During the trial, Brown stated that “I shot him because I thought he was going to shoot me”. However, the Tennessee court ruled that since Allen’s back was turned when she shot him, Brown must have had original intentions of robbery and murder.
Brown was a minor at the time, but was tried as an adult for first degree murder. Her sentence? Life in prison.
Cyntoia Brown spent the beginning of her adult life in prison before she was granted clemency in January 2019. Yes, she was released, but not before spending many years in jail. All because her actions were not considered self-defense.
Elijah McClain was getting an iced-tea from a convenience store one night in 2019. He lived in Aurora, Colorado, and wore a mask while outside because he was anemic and got cold easily. The Aurora Police Department received a call that there was a suspicious person near the convenience store, so three officers went to investigate.
When Jason Rosenblatt, Nathan Woodward, and Randy Roedema arrived at the scene, they stopped McClain on his way home. McClain was listening to music and went to pause his phone so he could hear the officers. The three police officers then took aggressive hold of McClain, despite his pleas. McClain exclaimed that he was just going home, and they could see his ID if they wanted. One of the officers restrained McClain with a carotid hold, cutting off his blood flow and breathing.

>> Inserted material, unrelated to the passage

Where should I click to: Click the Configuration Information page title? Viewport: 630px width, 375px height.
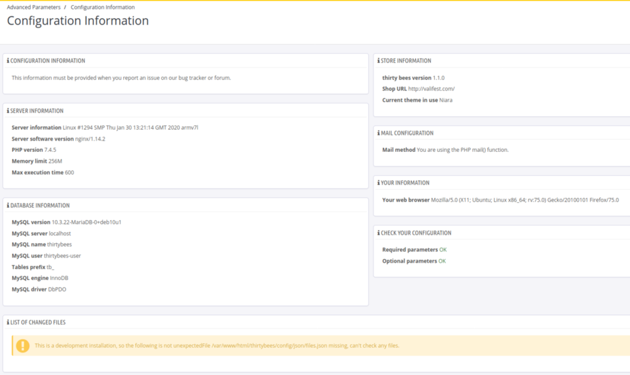[77, 21]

Between gasps and vomiting due to lack of airflow, McClain stated, “You guys started to arrest me, and I was stopping my music to listen…I’m just going home. I’m just going home…I can’t breathe.”
When paramedics arrived, they injected McClain with ketamine to sedate him (even though he was never acting”out of control”). In the hospital, Elijah McClain suffered from cardiac arrest and became brain dead. He died when taken off of life support several days later.

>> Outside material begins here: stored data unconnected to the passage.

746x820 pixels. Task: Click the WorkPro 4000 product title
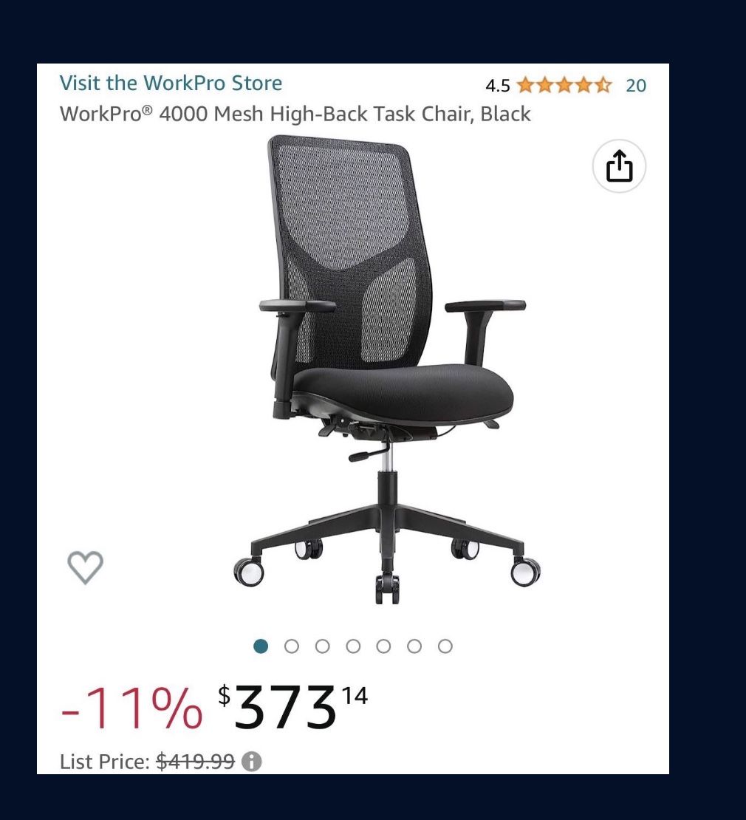coord(295,114)
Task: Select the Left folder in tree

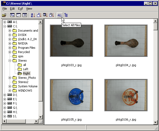Action: [26, 69]
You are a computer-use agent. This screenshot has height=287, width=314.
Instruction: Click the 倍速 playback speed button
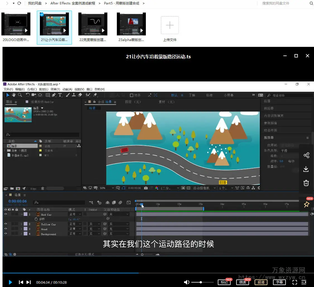(243, 282)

After this death, the court ruled that “the evidence does not support the prosecution of a homicide“.
Jason Rosenblatt, Nathan Woodward and Randy Roedema never went to jail and walk freely today.
What is the Difference?
Cyntoia kills her abuser and is incarcerated. Three officers kill a man who is walking home and are free. One could argue that the officers never had an intent to kill, but Elijah McClain would still be alive today had those officers not shown such brutality. Even if they were not charged with first-degree murder, they should have been charged for something, right?
Police are not subject to the same moral evaluation as everyday people. It’s true their jobs are difficult and they are often put in life or death situations. However, the officers who killed Elijah McClain were in no danger, overly brutal, and are ultimately responsible for his death – intention or not, just as Cyntoia was deemed responsible for Allen’s death, prior intent or not.
Killing is a terrible thing, and it should be addressed with equal seriousness no matter who commits it. In Cyntoia’s case, it was considered murderous to defend herself. But in the officers’ case, it was considered an “accident” and was brushed aside.
The badge an officer wears should not be used as a shield from the law. As a society, we are quick to brush the actions of our police aside. If the people in this country must take responsibility for their actions, are the police any different? If Cyntoia Brown was so heavily impacted by her “mistake”, shouldn’t the police officers who killed Elijah McClain bear at least some weight?